При имени Уайльда вспоминается dandy [Щеголь (англ.)], писавший к тому же стихи, в памяти брезжит образ аристократа, посвятившего жизнь ничтожной цели - поражать окружающих галстуками и метафорами. Брезжит представление об искусстве как тонкой, тайной игре - чем-то вроде ковра Гуго Ферекера или Стефана Георге - и о поэте как неутомимом monstrorum artifex [Мастер диковин (лат.)] ("Плиний", XXVIII, 2). И, наконец, о томительных сумерках девятнадцатого столетия и гнетущей роскоши его теплиц и балов-маскарадов. Ни один из этих образов не лжет, но за каждым из них, утверждаю я, лишь часть истины, и все они идут против (или попросту не желают знать) известных фактов.
Возьмем, к примеру, мысль об Уайльде-символисте. Стечение обстоятельств как будто подтверждает ее: к 1881 году Уайльд встает во главе эстетизма, а десятилетием позже - декадентства; Ребекка Уэст ("Генри Джеймс", III) коварно обвиняет его в том, что он привнес в последнюю из этих двух сект "привычки среднего класса"; словарь стихотворения "The Sphinx" [Сфинкс (англ.)] блещет рассчитанным великолепием; Уайльд дружил со Швобом и Малларме. Но все это меркнет перед главным: будь то в стихах или в прозе, синтаксис Уайльда всегда проще простого. Из множества британских авторов он самый понятный для иностранцев. Читатели, неспособные распутать абзац Киплинга или строфу Уильяма Морриса, проглатывают "Lady Windermere\'s Fan" [Веер леди Уиндермир (англ.)] за один вечер. Стих Уайльда легок или производит впечатление легкости; у него не найдешь экспериментальной строки вроде этого замысловатого и виртуозного шестистопника Лайонела Джонсона: "Alone with Christ, desolate else, left by mankind" [Один с Христом, в сиротстве, брошенный людьми (англ.)]

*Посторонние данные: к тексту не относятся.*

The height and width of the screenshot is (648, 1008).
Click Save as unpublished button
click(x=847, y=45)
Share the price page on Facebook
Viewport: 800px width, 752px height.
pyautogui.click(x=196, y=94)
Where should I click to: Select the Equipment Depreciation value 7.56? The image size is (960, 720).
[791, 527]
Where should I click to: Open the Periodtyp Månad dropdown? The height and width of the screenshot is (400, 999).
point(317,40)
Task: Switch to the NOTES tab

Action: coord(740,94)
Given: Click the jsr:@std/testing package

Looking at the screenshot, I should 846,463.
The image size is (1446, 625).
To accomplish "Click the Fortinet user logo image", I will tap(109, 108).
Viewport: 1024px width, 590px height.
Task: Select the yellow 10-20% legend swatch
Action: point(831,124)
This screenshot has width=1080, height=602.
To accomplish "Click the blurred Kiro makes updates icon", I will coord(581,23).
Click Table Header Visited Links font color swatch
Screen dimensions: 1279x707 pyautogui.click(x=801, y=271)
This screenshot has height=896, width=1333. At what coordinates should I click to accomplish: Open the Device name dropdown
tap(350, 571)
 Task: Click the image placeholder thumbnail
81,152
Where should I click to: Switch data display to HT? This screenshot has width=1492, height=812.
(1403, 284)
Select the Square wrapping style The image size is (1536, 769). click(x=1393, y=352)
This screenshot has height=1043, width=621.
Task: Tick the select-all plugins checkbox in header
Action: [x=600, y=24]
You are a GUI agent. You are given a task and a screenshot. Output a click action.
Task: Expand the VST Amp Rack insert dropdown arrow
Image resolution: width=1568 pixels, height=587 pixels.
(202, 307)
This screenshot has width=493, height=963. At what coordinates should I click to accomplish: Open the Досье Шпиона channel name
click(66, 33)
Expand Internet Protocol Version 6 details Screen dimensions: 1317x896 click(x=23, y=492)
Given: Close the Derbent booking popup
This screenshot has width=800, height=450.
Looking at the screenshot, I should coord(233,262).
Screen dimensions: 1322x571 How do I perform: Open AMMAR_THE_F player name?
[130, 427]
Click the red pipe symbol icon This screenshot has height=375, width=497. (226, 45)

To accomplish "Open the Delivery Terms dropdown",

Может быть, примитивность уайльдовской "техники" - это еще один аргумент в пользу его истинных достоинств. Будь творчество Уайльда всего лишь отражением его славы, оно свелось бы к фокусам на манер "Les palais nomades" [Шатры кочевников (фр.)] или "Сумерек сада". Подобных фокусов у Уайльда предостаточно, вспомним хотя бы одиннадцатую главу "Дориана Грея", "The Harlot\'s House" [Жилье проститутки (англ.)] или "Symphony in yellow"[Симфония желтых тонов (англ.)], но замечательно, что он ими вовсе не исчерпывается. Уайльд вполне обошелся бы без этих "purple patches" (пурпурных заплат) - выражения, которое Рикеттс и Хескетт Пирсон приписывают нашему герою, забыв, что им открывается уже "Послание к Пизонам"; настолько критики привыкли связывать имя Уайльда с декоративностью.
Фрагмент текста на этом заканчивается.